Saturday, November 28, 2015

Paris Success Could Hinge on Local Commitments

In this 2009 photo, researchers drive on the Fazenda Gramada government farm in Nova Canaa do Norte, Mato Grosso state, Brazil. Mato Grosso has made critical efforts to combat deforestation. (Credit: AP Photo/Andre Penner) Click to Enlarge.
Thousands of cities, states, regions, provinces, businesses, and non-governmental organizations have already started to move aggressively on climate change. For cities, this means setting transportation, building, and power standards that substantially lower emissions. For companies, this can mean making sustainability a core business practice all the way down the supply chain, recognizing it as a sound policy that will not only help the planet but likely also bolster profits.

“Cities, states, companies, non-governmental organizations, and individuals are all helping to gain a groundswell of support for 100 percent renewable energy for everyone,” said Mark Z. Jacobson, director of the atmosphere/energy program at Stanford University, and the author of a study that provides a roadmap for the United States to convert to 100 percent renewable energy by 2050, and another that does the same for 139 countries.

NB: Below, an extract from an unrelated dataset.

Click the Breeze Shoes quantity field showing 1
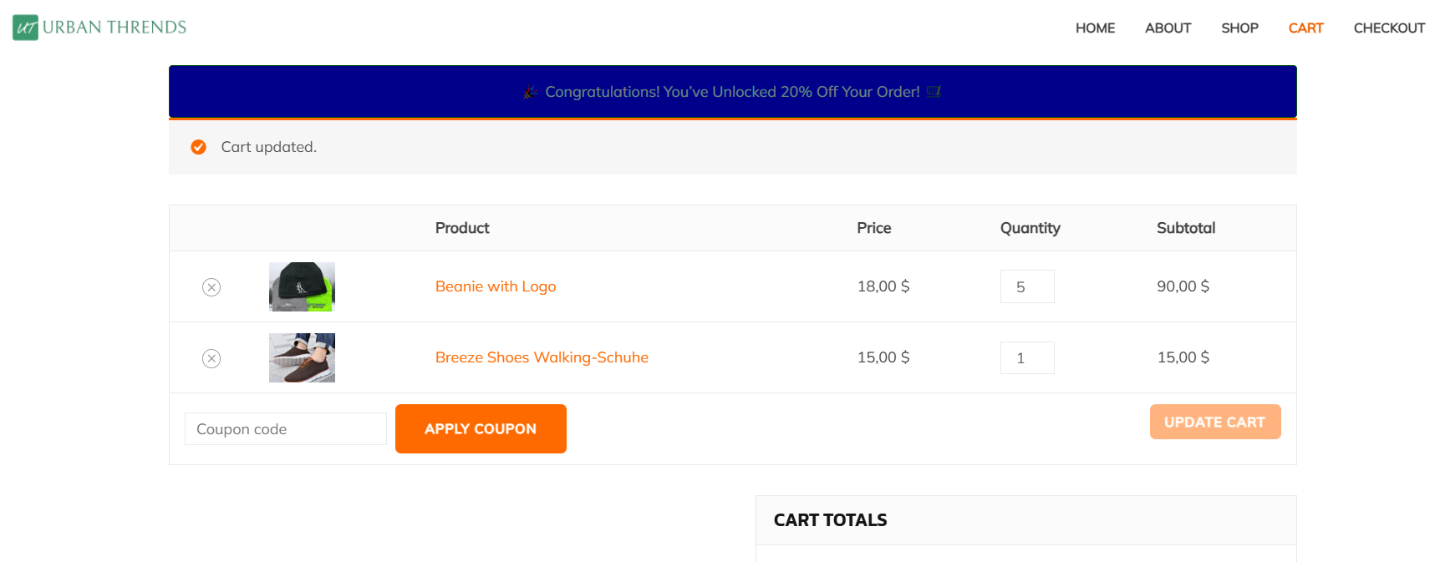The image size is (1435, 562). click(x=1027, y=357)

“These groups and people are definitely important for getting information out to a larger audience and convincing policy makers to move in the right direction,” Jacobson told ThinkProgress.

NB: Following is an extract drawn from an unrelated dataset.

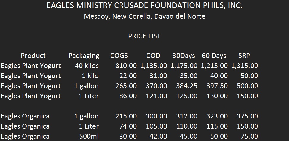Click the 105.00 COD value

point(156,126)
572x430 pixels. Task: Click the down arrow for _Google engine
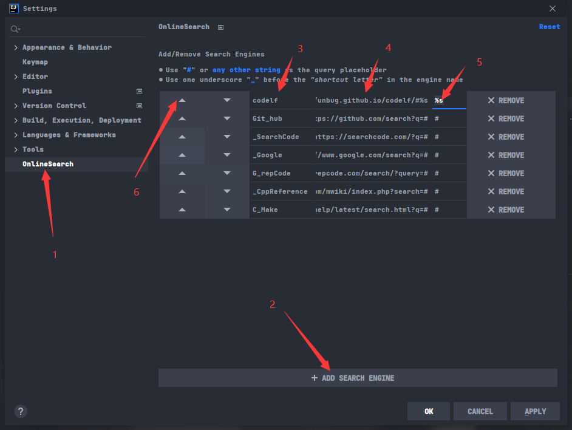(x=226, y=155)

Current efforts already underway at the subnational level could deliver greenhouse gas emission reductions of 2.5 gigatons of carbon dioxide equivalent (Gt CO2e) by 2020 and 5.5 Gt CO2e by 2050, according to a recently released study from the PBL Netherlands Environmental Assessment Agency.  However, the study said that many of these activities already are included within pledges made by individual countries, estimating the overlap at 70 percent.

“This will not be enough to close the emission gap between pledges and the emission level necessary to remain on track to meet the 2 °C climate target,” the study says.  “More action will be necessary in international initiatives and from national governments.”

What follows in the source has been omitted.